ModelParams (Active)Key Benchmarks (e.g., MMLU/LiveCode)VRAM Est. (Q4 Quant)Context LengthProsCons
DeepSeek-V3.2600B (30-60B)92%/89%40-80GB128K+Reasoning/coding kingSize
Qwen3-235B235B (22B)91%/85%50GB256KBalanced, multilingualInference speed
GLM-4.7~400B90%/89%60GB128KCoding excellenceFewer variants
Llama 4 Maverick400B (17B)89%/84%70GB1MMultimodal, long contextVRAM-heavy
Kimi K2.5~300B90%/87%50GB128KAgentic reasoningCloud-optimized
MiniMax-M2.1230B (10B)88%/86%40GB204KFast agentsNiche use

Notes: Benchmarks approximate from 2026 sources (e.g., WhatLLM, BentoML). Quantization (Q4/Q5 via GGUF) reduces VRAM 50-70%. Test on your hardware.
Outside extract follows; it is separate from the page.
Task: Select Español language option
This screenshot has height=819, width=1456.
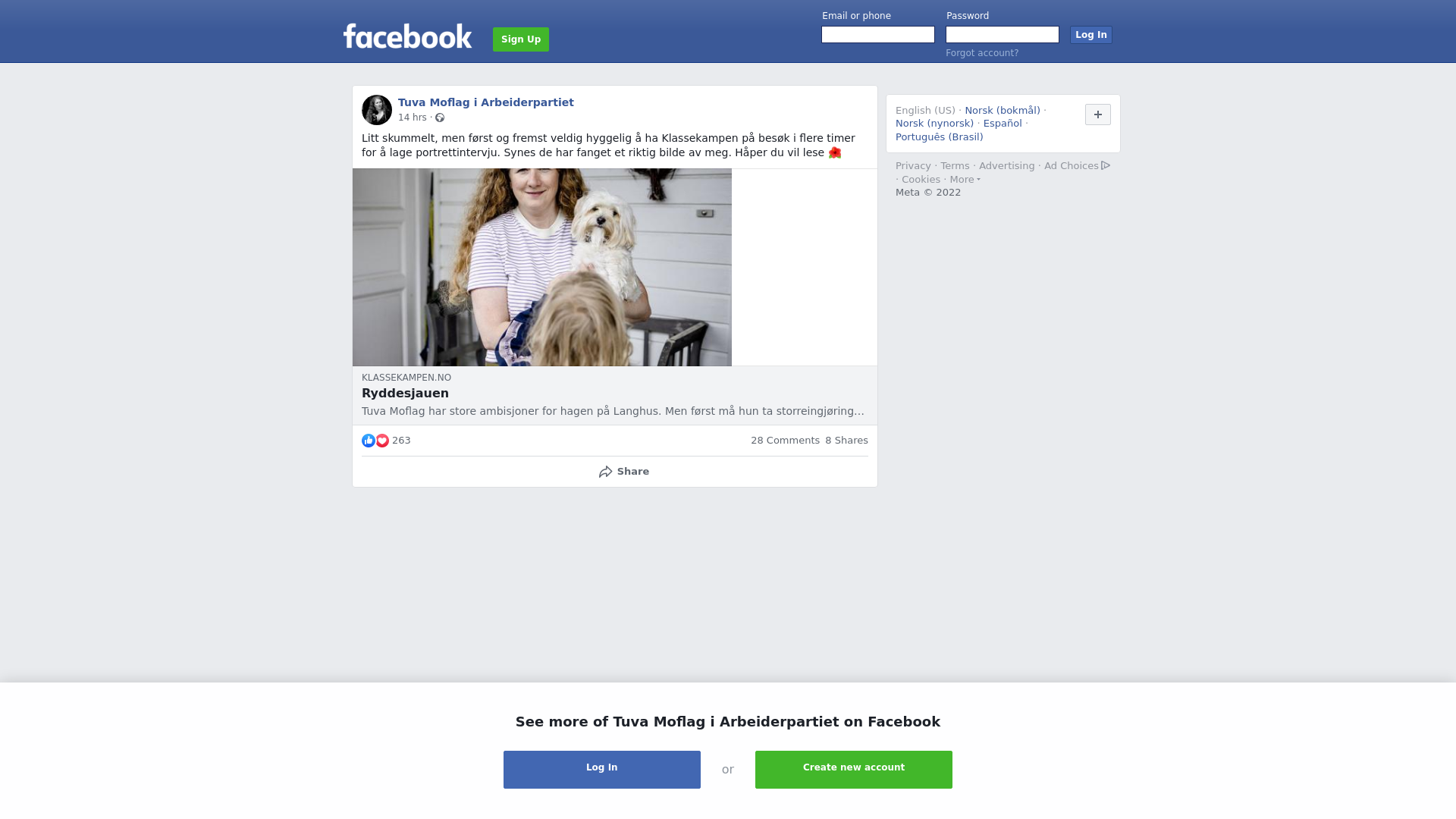Action: click(1003, 124)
Platforms & Tools to Get Started

  • Hugging Face: Download/run models (pip install transformers; pipeline("text-generation", model="deepseek-ai/DeepSeek-V3.2")).
  • Ollama (best for local): ollama run qwen3:235b – easy, quantized, GPU/CPU.
  • LM Studio / Jan.ai: GUI for testing/running quantized models.
  • vLLM / TensorRT-LLM: Production serving (high throughput).
  • Check Live Leaderboards: HF Open LLM Leaderboard, LMSYS Arena, Artificial Analysis.

Choosing One:

  • Limited hardware (<24GB VRAM): Quantized Qwen3-72B or DeepSeek-Coder-V2-Lite.
  • Coding: GLM-4.7 or DeepSeek-V3.2.
  • General/English chat: Qwen3 or Llama 4 Scout.
  • Server/deploy: Any MoE for cost-efficiency.

What’s your primary use case (e.g., coding, chatbots, RAG)? What hardware do you have (GPU VRAM)? Do you prefer small/fast models or max performance? Let me know for tailored recs!